ル・コンセール・デ・ナシオンの8名のメンバーによる『音楽の捧げもの』が録音されたのは10年以上も前のことになるが、ピリオド楽器を使用した演奏として音楽的な水準の高さにおいても、またその再現の美しさでも未だ第一級の価値を失っていない。ジョルディ・サヴァルの演奏にはスピリチュアルな高揚からの特有の気迫のようなものが常に感じられ、それが弛まずにこの演奏全体を牽引していることは確かだ。それだけに隙のない声部の織り成す対位法の綾が聴きどころだが、バッハが献呈文に綴ったラテン語のイニシャルがリチェルカーレを暗示しているように、ここでもサヴァル自ら弾くヴィオールが加わる古風な楽器編成が、その謎めいた美学を象徴しているように思われる。バッハは「ふたつのヴァイオリンのための同度のカノン」及び「トリオ・ソナタ」以外の楽器編成を指定していないので、アンサンブルの編成はサヴァル自身のアレンジと思われる。

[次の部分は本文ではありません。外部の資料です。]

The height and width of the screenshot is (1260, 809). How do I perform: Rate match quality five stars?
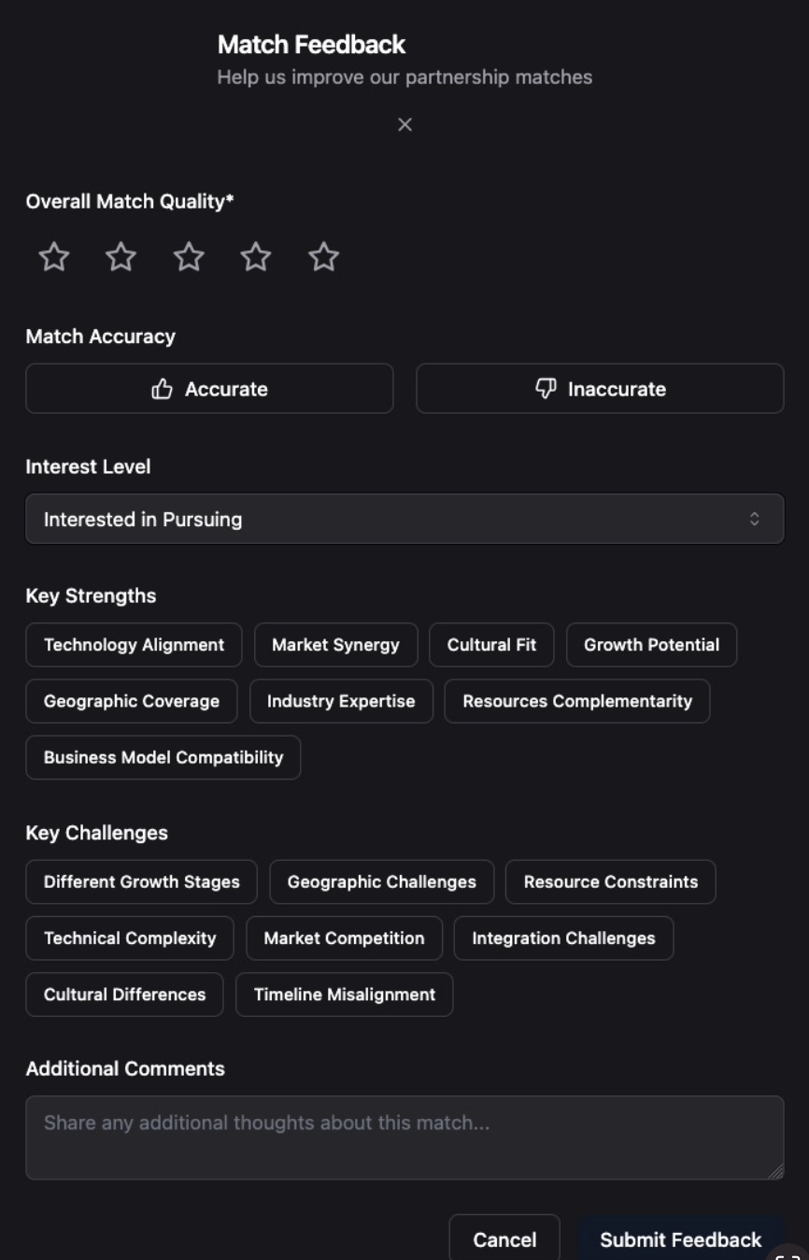323,257
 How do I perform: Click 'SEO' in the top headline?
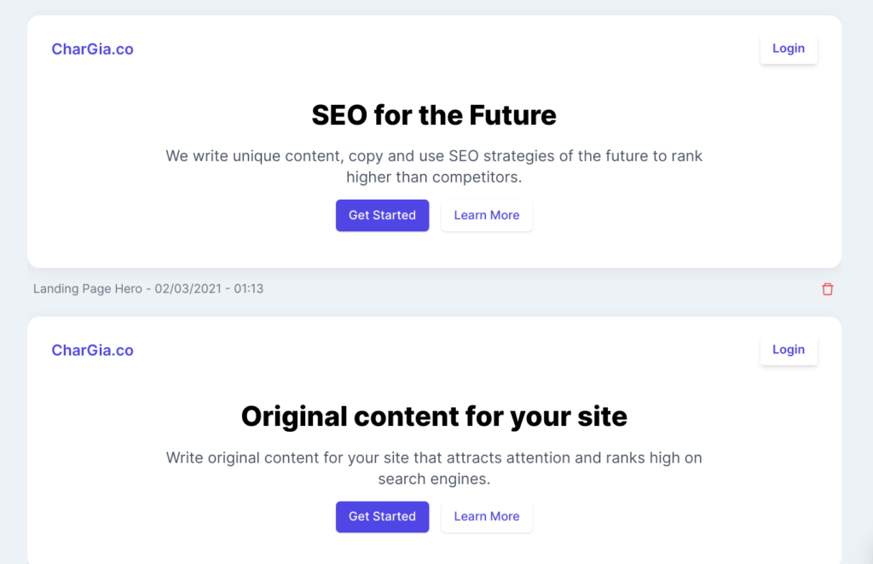point(339,115)
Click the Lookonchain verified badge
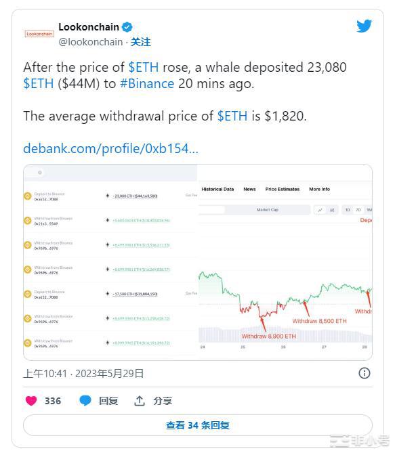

大王のテーマはマルク・アンタイのトラヴェルソによって提示される。これはバッハがポツダムの宮廷を訪れた時に、フリードリヒ大王が自らトラヴェルソを吹いてこのテーマを与えたという言い伝えに基くものだ。その事実関係はともかくとして、アンタイはテーマの高貴さと神秘性をシンプルに奏して、曲の開始に相応しい期待感を高める効果を上げている。また後半の始めに置かれた「トリオ・ソナタ」では、彼の自由闊達な音楽性とオーソドックスなテクニックの手堅さが示されている。3声と6声のリチェルカーレはどちらもピエール・アンタイの柔軟で色彩感豊かなチェンバロ・ソロで演奏されているが、6声の方は最後に通奏低音付の弦楽合奏版でも収録されている。特に後者を聴くと『フーガの技法』と並んで対位法音楽の頂点とも言われているこの曲集が、決して紙に書かれただけの理論の集大成ではなく、実際に音楽として鳴り響いた時の美しさを表現し得ていることに改めて気付かせてくれる。

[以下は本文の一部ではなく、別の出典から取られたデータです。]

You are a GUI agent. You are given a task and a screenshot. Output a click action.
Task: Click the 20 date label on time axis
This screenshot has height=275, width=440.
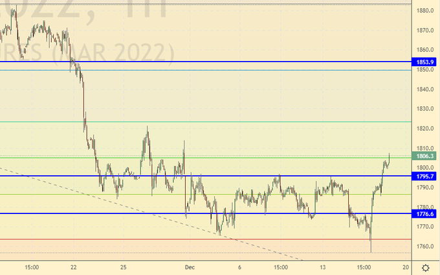(x=405, y=267)
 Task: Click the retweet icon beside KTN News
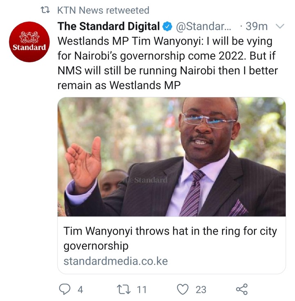click(45, 10)
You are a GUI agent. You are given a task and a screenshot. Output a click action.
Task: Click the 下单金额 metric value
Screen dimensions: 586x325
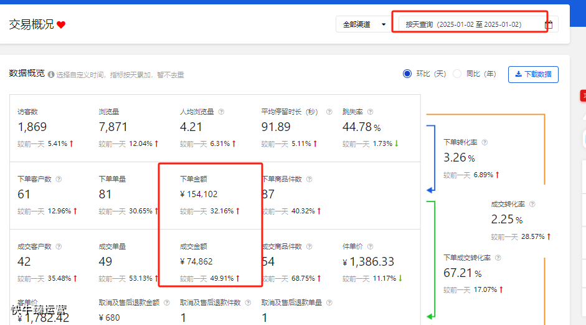click(199, 195)
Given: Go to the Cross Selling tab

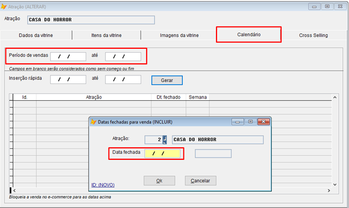Looking at the screenshot, I should [x=313, y=35].
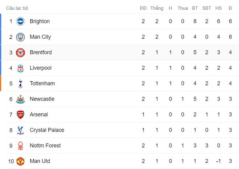
Task: Select the Brentford bee logo
Action: click(x=20, y=52)
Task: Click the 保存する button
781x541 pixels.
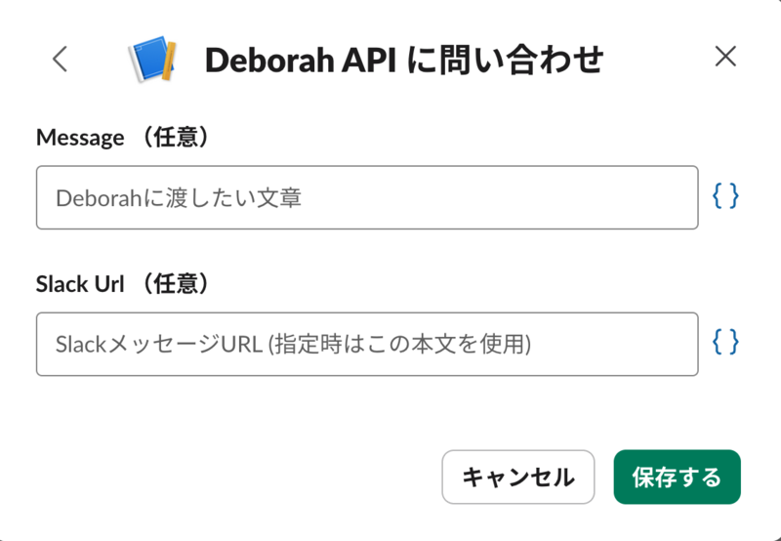Action: click(x=677, y=477)
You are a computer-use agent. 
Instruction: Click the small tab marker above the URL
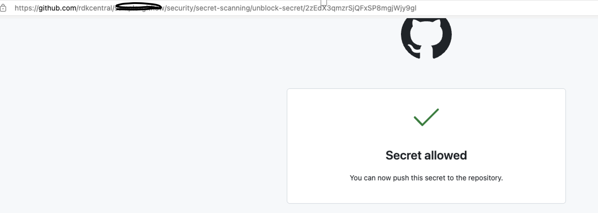tap(324, 2)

これもサヴァルのポリシーだろうが音質の良さでも高く評価できるCDで、それぞれの古楽器の繊細な音色を捉え、音響のバランスにも優れている。尚ピッチは現代より半音ほど低いa'=415Hzのスタンダード・バロック・ピッチを採用している。三面折のデジパック入りで、35ページほどの綴じ込みのライナー・ノーツには仏、英、西、カタルーニャ、独、伊語による簡易な解説が掲載されている。